Setelah menyelesaikan studinya di AMS pada tahun 1929, Syahrir melanjutkan pendidikan di Universitas Amsterdam, Belanda. Disanalah ia mulai mendalami bidang sosialisme secara sungguh-sungguh. Bertemu dan akrab dengan ketua klub Mahasiswa Sosial Demokrat, Salomon Tas dan istrinya Maria Duchateau yang kelak akan menjadi istri Syahrir walaupun tidak begitu lama. Selain terfokus dalam sosialisme, Syahrir juga aktif dalam Perhimpunan Mahasiswa (PI) yang dijalankan dan diketuai oleh Mohammad Hatta sebagai sekretaris pada tahun 1930 ketika telah ada pergantian ketua dari Hatta menuju penerusnya yaitu Abdullah Sukur.
B. Pemikiran Nasionalisme
Apakah seorang Bung Kecil suatu sebutan yang dimiliki oleh Sutan Sjahrir memiliki suatu pemikiran tersendiri terhadap Nasionalisme? Sutan Sjahrir seperti yang sudah dikatakan bahwa beliau merupakan salah satu pemuda di Hindia Belanda yang dapat bersekolah pada masa itu, yang dimana para bumiputera tidak semuanya dapat merasakan bangku sekolah. Terlahir dalam keluarga yang cukup berada membuat Bung Kecil tersebut memanfaatkan keadaan yang beliau miliki. Sutan Sjahrir mengemban pendidikan di Belanda untuk mengasah ilmu ilmu yang telah beliau pelajari sebelumnya, bertemannya beliau dengan partner Soekarno yakni Bung Hatta membuat Sutan Sjahrir memiliki pemikiran-pemikiran mengenai kehidupan bangsa dan lain sebagainya. Hal tersebut membuat Sutan Sjahrir mengembangkan pemikiran tentang Nasionalisme beliau.

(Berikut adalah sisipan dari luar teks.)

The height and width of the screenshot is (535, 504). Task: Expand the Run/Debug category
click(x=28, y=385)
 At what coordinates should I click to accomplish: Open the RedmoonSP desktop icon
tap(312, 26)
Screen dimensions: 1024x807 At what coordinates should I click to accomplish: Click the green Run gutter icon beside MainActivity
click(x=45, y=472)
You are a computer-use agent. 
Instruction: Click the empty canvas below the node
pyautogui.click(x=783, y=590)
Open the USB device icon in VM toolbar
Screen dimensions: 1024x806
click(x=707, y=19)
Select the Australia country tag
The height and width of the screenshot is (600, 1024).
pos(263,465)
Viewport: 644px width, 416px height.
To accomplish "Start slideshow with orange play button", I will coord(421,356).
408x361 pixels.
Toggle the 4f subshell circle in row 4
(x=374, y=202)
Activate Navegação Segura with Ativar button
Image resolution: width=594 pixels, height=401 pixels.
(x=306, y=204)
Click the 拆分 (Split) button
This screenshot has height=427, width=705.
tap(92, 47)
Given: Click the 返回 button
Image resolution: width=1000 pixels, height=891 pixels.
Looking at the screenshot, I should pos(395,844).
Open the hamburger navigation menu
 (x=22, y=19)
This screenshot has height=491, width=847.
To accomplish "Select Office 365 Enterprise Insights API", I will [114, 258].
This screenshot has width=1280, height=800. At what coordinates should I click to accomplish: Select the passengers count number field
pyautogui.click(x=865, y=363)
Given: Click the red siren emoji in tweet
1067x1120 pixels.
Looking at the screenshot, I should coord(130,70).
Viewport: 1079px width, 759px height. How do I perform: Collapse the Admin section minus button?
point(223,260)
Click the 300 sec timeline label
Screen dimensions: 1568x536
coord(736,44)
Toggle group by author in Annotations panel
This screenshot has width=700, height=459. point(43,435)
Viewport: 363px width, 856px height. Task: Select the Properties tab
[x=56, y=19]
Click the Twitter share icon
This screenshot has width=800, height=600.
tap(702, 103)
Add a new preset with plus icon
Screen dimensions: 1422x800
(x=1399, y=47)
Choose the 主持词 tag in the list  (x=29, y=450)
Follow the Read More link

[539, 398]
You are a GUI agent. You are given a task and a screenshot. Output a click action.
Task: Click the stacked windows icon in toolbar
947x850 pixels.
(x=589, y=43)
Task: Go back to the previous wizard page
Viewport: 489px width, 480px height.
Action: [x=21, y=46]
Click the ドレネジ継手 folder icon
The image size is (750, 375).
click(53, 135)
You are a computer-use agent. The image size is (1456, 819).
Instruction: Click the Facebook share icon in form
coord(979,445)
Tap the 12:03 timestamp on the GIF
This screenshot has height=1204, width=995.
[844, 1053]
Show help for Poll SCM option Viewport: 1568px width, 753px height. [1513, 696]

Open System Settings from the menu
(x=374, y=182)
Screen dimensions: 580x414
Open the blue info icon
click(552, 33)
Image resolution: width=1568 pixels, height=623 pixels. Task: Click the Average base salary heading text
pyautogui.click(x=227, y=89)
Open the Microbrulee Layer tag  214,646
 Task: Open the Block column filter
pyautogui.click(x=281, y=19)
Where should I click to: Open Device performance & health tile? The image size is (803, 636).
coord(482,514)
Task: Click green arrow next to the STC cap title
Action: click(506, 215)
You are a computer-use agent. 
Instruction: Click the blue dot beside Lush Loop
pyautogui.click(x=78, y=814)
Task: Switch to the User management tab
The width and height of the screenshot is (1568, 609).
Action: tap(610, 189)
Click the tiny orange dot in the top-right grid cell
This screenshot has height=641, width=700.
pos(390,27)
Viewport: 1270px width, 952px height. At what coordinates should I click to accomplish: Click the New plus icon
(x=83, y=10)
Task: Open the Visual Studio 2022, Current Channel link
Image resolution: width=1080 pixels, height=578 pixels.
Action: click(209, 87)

Nasionalisme sendiri merupakan suatu paham tentang mendorong warga negara untuk mencintai dan bangga serta mendukung bangsa mereka. Dalam hal ini maka kepentingan berbangsa dan negara lebih diprioritaskan daripada kepentingan individu atau kelompok, yang dimana memang hal tersebut sangat dibutuhkan untuk membangun suatu negara. Hal ini yang ingin dikembangkan Sutan Sjahrir dalam pemikiran Nasionalisme beliau. Menurut 'Tempo Edisi Khusus' Sjahrir Kongres pemuda II diadakan di Jakarta pada tahun 1928, pada pertemuan tersebut Sutan Sjahrir menarik perhatian pemuda-pemuda lain dikarenakan beliau sendiri masih berumur 19 tahun pada saat itu, memang jika dibandingkan pemuda lain disana Bung kecil masih belum berkontribusi apa-apa untuk bangsa akan tetapi beliau mewakili Jong Indonesie diakui sangat cerdas dan ikut memperjuangkan berdirinya negara Indonesia.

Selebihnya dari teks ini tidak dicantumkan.